Plaintiff-appellant's complaint in the District Court alleged that a form
of insurance policy devised and copyrighted by him had been copied by the
appellee.  The complaint rested in part at least on the theory that the
substance of the coverage given by the plaintiff's policy, namely,
insurance against loss from failure to record chattel mortgages and like
instruments, cannot be provided by other persons of companies without
infringing his copyright.  That theory must fail: others remain free to
compete by offering similar coverages.  See Dorsey v. Old Surety Life
Insurance Co., 10 Cir., 1938, 98 F.2d 872, 874, 110 A.L.R. 1250. {1}
Plaintiff also alleged that defendant's policy form is so closely parallel
in its terms to plaintiff's as to constitute an infringement.  As to this,
the District Court held that "there is no similarity in the arrangement of
words in defendant's policy and that defendant has not appropriated in
the exact form or substantially so plaintiff's copyright material."  The
court was not in error in so holding.  It did not pass, and we find it
unnecessary to pass, upon the validity of plaintiff's copyrights.  The
court correctly concluded "that assuming that plaintiff's copyrights are
valid, there has been no infringement thereof by defendant."

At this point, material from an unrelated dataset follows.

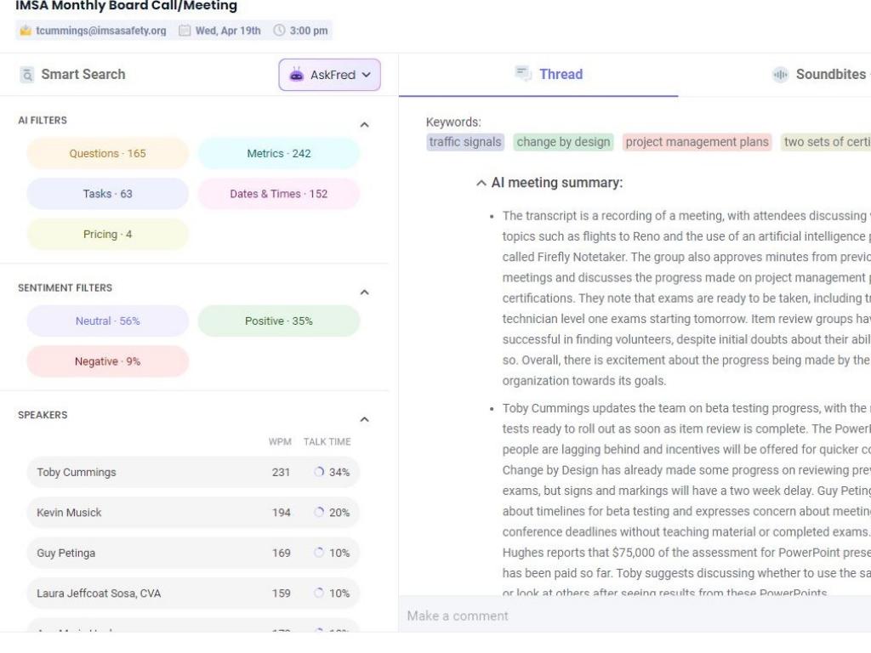
Task: Click the AskFred robot icon
Action: pyautogui.click(x=296, y=75)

No genuine issue of material fact was raised {2}.  The action of the
District Court in granting summary judgment in favor of the 
defendant-appellee will accordingly be

Affirmed.

FOOTNOTES:

{1} Cases cited by plaintiff, involving former employees and other persons
in privity, are of course distinguishable.  Smith v. Thompson,
D.C.S.D. Cal. 1941, 43 F. Supp. 848, and cases there cited.

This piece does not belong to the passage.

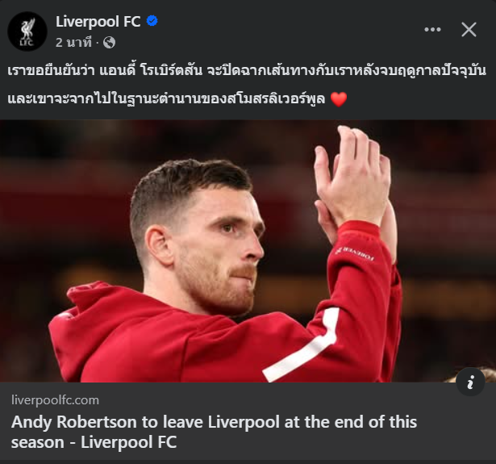Click the globe public privacy icon
496x464 pixels.
click(x=109, y=43)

{2} Plaintiff alleged, and defendant denied, that the latter had had
knowledge of and access to plaintiff's policy form.  But this seems an
immaterial issue under all the circumstances of the instant case,
especially since there is no similarity in language.  Cain v. Universal
Pictures Co., D.C.S.D. Cal. 1942, 47 F.Supp. 1013, 1015; cf. Chamberlin
v. Uris Sales Corp., 2 Cir., 1945, 150 F.2d 512; Carr v. National
Capitol Press, 1934, 63 App. D.C. 210, 71 F.2d 220.